Return only the lines running from the top of the entries to the line with "Click checkmark beside", inclusive, exactly as written.
Segment Start: Information given
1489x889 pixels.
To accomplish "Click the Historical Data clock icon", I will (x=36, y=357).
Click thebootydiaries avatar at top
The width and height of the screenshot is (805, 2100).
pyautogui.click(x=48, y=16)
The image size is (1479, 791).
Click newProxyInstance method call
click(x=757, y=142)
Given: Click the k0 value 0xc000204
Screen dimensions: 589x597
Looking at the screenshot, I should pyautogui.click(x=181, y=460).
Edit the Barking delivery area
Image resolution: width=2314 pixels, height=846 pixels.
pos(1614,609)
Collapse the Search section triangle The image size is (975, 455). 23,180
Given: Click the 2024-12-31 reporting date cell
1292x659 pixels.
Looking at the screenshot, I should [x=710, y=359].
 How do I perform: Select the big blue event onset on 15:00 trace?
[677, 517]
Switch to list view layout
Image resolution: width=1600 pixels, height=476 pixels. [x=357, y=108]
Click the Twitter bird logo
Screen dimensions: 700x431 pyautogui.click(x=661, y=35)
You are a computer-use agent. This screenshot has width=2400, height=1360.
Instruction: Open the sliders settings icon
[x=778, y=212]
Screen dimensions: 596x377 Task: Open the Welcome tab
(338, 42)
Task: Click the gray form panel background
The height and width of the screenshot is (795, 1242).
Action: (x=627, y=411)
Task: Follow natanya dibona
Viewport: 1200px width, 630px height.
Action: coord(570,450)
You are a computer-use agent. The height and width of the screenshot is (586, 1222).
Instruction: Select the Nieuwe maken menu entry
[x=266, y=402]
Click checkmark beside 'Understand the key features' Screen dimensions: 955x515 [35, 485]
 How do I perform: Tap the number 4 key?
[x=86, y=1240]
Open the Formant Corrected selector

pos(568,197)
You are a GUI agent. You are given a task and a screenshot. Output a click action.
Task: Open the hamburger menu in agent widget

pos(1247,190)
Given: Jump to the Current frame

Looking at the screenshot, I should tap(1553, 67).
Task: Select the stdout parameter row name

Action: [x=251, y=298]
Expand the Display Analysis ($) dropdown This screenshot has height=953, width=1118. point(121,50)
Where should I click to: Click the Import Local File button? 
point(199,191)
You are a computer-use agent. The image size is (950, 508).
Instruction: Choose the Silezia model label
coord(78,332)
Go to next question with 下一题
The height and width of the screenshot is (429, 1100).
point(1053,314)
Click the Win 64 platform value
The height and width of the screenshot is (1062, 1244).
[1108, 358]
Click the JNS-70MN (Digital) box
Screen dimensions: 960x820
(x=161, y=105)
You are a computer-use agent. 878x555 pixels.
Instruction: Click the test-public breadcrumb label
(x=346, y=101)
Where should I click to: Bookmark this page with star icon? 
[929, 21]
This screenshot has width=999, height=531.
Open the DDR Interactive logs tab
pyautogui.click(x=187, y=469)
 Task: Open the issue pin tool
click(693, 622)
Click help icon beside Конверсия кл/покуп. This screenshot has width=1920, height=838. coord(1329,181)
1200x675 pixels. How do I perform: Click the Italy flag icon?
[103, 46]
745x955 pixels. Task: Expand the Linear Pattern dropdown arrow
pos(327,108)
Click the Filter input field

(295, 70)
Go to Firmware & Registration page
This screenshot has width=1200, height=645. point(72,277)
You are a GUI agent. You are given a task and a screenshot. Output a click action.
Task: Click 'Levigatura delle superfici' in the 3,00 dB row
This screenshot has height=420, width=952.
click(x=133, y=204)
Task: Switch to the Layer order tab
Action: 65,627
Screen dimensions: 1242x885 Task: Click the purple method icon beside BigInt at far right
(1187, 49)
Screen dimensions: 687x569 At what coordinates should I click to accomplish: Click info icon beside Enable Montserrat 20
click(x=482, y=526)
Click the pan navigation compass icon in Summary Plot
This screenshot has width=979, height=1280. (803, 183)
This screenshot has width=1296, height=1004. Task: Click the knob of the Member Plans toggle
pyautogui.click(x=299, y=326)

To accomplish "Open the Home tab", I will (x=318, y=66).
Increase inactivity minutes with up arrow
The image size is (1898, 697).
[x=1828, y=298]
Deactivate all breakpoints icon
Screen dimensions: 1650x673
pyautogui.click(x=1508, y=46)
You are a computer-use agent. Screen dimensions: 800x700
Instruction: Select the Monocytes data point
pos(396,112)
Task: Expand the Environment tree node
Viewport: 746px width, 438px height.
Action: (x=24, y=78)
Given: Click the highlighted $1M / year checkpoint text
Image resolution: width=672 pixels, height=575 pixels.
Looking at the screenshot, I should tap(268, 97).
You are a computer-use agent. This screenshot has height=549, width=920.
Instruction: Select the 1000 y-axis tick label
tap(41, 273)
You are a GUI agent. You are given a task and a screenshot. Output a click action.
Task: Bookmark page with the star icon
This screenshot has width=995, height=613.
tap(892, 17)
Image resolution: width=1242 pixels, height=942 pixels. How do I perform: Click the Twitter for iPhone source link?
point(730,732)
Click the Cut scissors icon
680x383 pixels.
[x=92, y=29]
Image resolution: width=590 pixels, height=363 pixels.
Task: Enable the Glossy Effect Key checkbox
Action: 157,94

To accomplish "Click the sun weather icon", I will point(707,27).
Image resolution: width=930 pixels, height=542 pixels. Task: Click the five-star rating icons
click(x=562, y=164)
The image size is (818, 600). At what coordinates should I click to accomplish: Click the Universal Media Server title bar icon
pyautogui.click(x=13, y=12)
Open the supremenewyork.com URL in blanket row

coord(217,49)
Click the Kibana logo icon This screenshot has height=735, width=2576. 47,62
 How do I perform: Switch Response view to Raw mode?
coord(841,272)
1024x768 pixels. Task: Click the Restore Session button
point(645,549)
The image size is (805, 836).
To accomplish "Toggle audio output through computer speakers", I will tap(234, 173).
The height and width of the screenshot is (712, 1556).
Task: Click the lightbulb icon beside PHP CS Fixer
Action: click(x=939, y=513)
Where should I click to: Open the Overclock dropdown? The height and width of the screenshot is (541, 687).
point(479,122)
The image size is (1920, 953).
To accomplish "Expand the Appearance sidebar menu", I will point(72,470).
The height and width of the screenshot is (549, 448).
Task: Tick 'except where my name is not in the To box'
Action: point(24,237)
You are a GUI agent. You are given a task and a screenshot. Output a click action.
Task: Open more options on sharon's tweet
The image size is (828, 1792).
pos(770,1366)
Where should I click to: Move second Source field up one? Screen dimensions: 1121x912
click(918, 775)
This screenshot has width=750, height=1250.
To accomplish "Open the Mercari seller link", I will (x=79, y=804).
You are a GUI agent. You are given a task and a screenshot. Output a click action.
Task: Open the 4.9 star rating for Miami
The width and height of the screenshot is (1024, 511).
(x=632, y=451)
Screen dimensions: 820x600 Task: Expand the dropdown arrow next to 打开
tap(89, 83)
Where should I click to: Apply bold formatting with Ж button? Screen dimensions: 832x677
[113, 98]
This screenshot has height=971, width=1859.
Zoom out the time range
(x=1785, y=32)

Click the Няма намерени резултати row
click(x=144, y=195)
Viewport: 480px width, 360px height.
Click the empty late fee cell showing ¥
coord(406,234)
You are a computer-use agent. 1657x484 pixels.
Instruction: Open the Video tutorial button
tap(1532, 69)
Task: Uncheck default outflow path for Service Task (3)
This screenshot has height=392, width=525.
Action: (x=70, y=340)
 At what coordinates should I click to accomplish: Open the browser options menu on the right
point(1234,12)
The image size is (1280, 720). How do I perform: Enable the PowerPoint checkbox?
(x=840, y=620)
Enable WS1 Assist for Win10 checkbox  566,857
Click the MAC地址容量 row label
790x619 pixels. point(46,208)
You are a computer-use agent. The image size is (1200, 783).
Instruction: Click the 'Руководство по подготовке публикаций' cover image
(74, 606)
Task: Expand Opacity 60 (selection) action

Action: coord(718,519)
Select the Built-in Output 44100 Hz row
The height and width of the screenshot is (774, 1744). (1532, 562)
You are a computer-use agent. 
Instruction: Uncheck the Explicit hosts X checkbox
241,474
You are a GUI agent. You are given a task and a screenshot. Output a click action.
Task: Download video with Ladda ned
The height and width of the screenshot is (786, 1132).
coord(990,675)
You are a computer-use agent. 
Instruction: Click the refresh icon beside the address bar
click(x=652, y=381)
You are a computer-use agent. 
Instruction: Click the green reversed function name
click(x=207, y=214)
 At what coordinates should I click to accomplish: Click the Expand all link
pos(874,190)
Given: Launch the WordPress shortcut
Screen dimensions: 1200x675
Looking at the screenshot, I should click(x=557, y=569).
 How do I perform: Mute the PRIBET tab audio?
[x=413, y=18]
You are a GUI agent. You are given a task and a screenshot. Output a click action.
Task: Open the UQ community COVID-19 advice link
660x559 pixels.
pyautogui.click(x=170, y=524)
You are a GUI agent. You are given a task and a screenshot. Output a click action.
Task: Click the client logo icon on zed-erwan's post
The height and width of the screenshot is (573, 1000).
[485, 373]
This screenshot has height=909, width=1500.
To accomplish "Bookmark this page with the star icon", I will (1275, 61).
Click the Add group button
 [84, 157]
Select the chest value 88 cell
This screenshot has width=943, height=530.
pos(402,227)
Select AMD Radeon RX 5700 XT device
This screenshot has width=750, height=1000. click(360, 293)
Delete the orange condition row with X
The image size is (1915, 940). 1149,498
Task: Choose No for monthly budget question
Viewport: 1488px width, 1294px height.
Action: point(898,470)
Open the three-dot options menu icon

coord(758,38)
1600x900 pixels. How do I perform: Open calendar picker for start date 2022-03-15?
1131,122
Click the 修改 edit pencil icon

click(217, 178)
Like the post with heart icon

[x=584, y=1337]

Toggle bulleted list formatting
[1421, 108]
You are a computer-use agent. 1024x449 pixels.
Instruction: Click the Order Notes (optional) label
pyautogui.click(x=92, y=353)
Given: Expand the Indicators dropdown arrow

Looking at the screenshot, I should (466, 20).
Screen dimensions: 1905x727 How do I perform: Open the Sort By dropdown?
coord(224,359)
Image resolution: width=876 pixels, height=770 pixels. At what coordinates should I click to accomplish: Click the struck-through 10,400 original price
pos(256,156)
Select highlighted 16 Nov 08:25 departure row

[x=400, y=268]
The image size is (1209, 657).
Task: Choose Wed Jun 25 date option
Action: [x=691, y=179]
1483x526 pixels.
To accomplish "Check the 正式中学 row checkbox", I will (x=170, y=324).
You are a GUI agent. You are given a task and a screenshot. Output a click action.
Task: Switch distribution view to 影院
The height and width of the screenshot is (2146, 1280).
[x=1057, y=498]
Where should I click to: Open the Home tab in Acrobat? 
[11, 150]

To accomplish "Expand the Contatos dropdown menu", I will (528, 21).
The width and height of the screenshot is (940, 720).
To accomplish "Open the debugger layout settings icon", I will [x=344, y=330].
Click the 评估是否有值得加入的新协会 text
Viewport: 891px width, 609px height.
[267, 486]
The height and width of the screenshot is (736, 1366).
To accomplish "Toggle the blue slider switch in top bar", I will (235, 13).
Segment End: Information given
[Answer for the task]
1489x889 pixels.
To accomplish "Click the Historical Data clock icon", I will (x=36, y=357).
Click thebootydiaries avatar at top
The width and height of the screenshot is (805, 2100).
pyautogui.click(x=48, y=16)
The image size is (1479, 791).
Click newProxyInstance method call
click(x=757, y=142)
Given: Click the k0 value 0xc000204
Screen dimensions: 589x597
Looking at the screenshot, I should pyautogui.click(x=181, y=460).
Edit the Barking delivery area
Image resolution: width=2314 pixels, height=846 pixels.
pos(1614,609)
Collapse the Search section triangle The image size is (975, 455). 23,180
Given: Click the 2024-12-31 reporting date cell
1292x659 pixels.
Looking at the screenshot, I should [x=710, y=359].
 How do I perform: Select the big blue event onset on 15:00 trace?
[677, 517]
Switch to list view layout
Image resolution: width=1600 pixels, height=476 pixels. [x=357, y=108]
Click the Twitter bird logo
Screen dimensions: 700x431 pyautogui.click(x=661, y=35)
You are a computer-use agent. This screenshot has width=2400, height=1360.
Instruction: Open the sliders settings icon
[x=778, y=212]
Screen dimensions: 596x377 Task: Open the Welcome tab
(338, 42)
Task: Click the gray form panel background
The height and width of the screenshot is (795, 1242).
Action: (x=627, y=411)
Task: Follow natanya dibona
Viewport: 1200px width, 630px height.
Action: coord(570,450)
You are a computer-use agent. The height and width of the screenshot is (586, 1222).
Instruction: Select the Nieuwe maken menu entry
[x=266, y=402]
Click checkmark beside 'Understand the key features' Screen dimensions: 955x515 [35, 485]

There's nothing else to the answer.